Mrs. H:  Hello, Mrs. Jones.

Mrs. J:  How are you, love?

Mrs. H:  Oh, I’m fine.  How are you?

Mrs. J:  I would have been fine if my husband hadn’t gotten ill yesterday.

Mrs. H:  Oh, I know! Husbands are so inconsiderate.

Mrs. J:  I called up the doctor to make an appointment for him, and what does the receptionist say?

Mrs. H:  She asks what’s he got.

Mrs. J:  She does! I say, “I don’t know!” so she puts me through to a nurse.  Nurse asks me what he’s got and again I say, “I don’t know!” so she puts me through to the doctor.  Doctor says, “Now, what’s this?  I hear you’ve got a sick husband. What’s the matter?”

Mrs. H:  Isn’t that always the way.  They expect us to do everything.

Mrs. J:  So I said to the doctor, “I haven’t a clue what’s the matter with my husband.  That’s why I’m calling to get him an appointment to see a doctor.”  The doctor just laughed and said, “I’m sorry madam, but I’m afraid we can’t take him without an advance diagnosis.  It’s far too inefficient and expensive to take patients if we don’t know what they’ve got.”

Mrs.
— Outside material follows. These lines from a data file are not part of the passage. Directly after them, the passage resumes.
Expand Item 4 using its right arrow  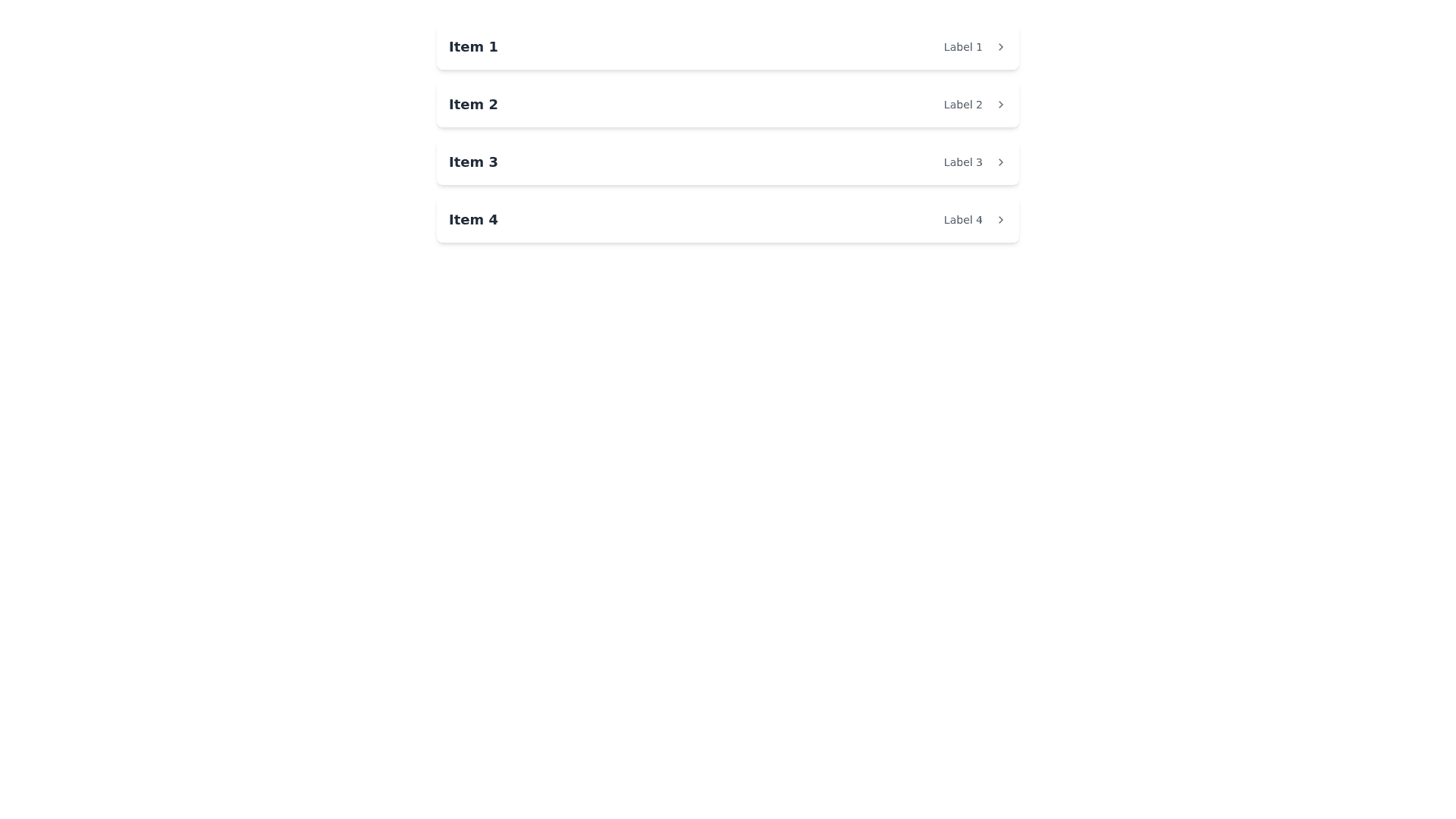point(1000,220)
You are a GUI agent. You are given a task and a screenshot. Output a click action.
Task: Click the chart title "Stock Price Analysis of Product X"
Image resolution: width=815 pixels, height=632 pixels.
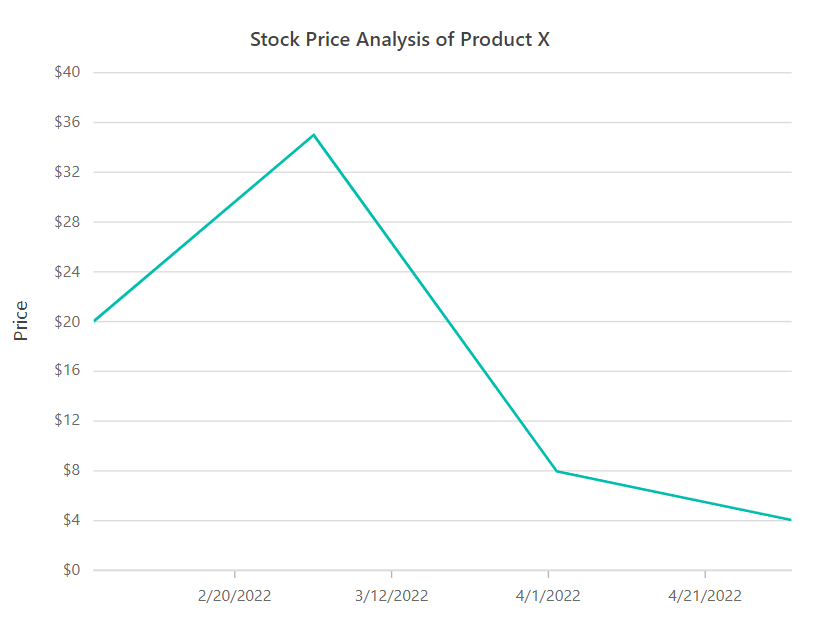coord(400,40)
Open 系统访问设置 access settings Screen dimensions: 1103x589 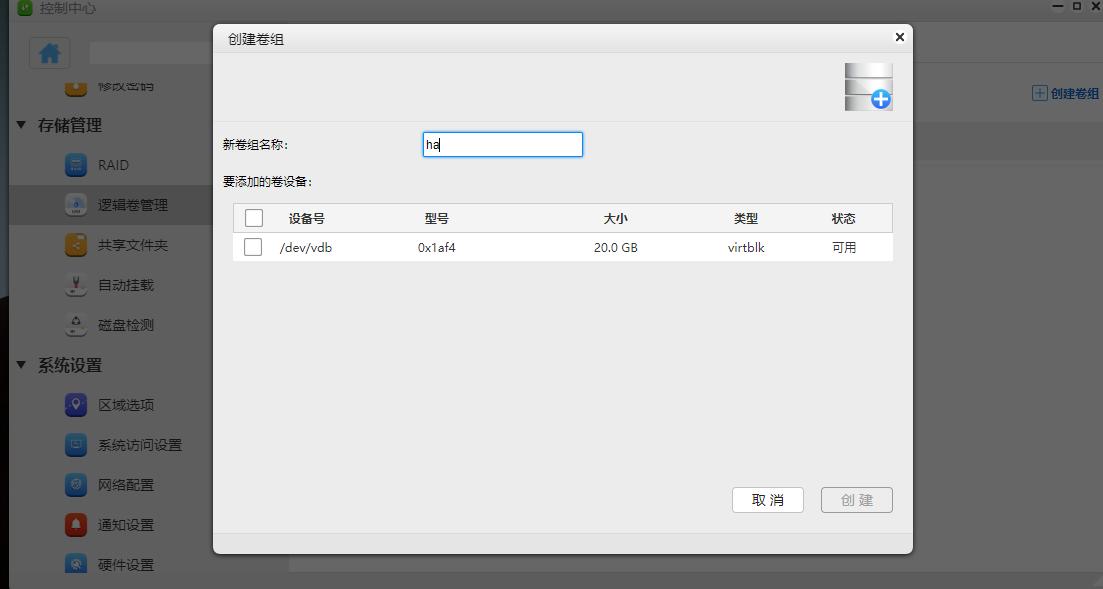[75, 444]
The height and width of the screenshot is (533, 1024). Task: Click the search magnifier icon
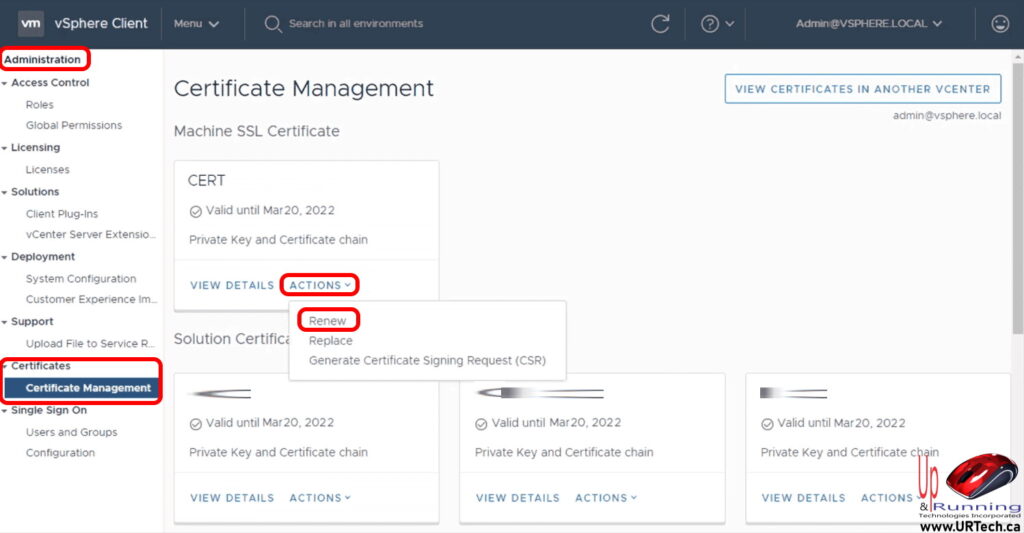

H:  Oh, I know.  Same thing happened to my sister last week.  She was trying to get in with her baby and would they let her? Oh, no.  Had to know what the baby’s got first they said.  Can’t be letting sick people in here. They might be contagious.

Mrs. J:  Oh, I know.  So I said, “Well if you won’t take him, he’ll just die then.”  The doctor said, “That’s the sensible solution.  Much cheaper all around.  We don’t have to waste money on lengthy tests and you don’t have to pay us ridiculous amounts of money to not get any answers.”

Mrs. H:  Well, that’s doctors nowadays.  Used to be when you were sick, someone would come make you better regardless of the cost.  Not now though.  Oh no.  Unless someone’s making a pretty penny you can’t even breathe.

Mrs. J:  Oh, I know.  Well, love, I must run.  My husband’s decided he’s just going to die today rather than fuss with trying to find out what’s wrong.  It’ll be a pity if it was just a cold, though.  He could’ve gotten over that.

Mrs. H:  Why doesn’t he just wait a few days to make sure?

Mrs. J:  Oh, no.  He’s got his heart set on his funeral tomorrow.  He’s got his suit out and everything.  He said he’d wait for me to get home before he went off, though.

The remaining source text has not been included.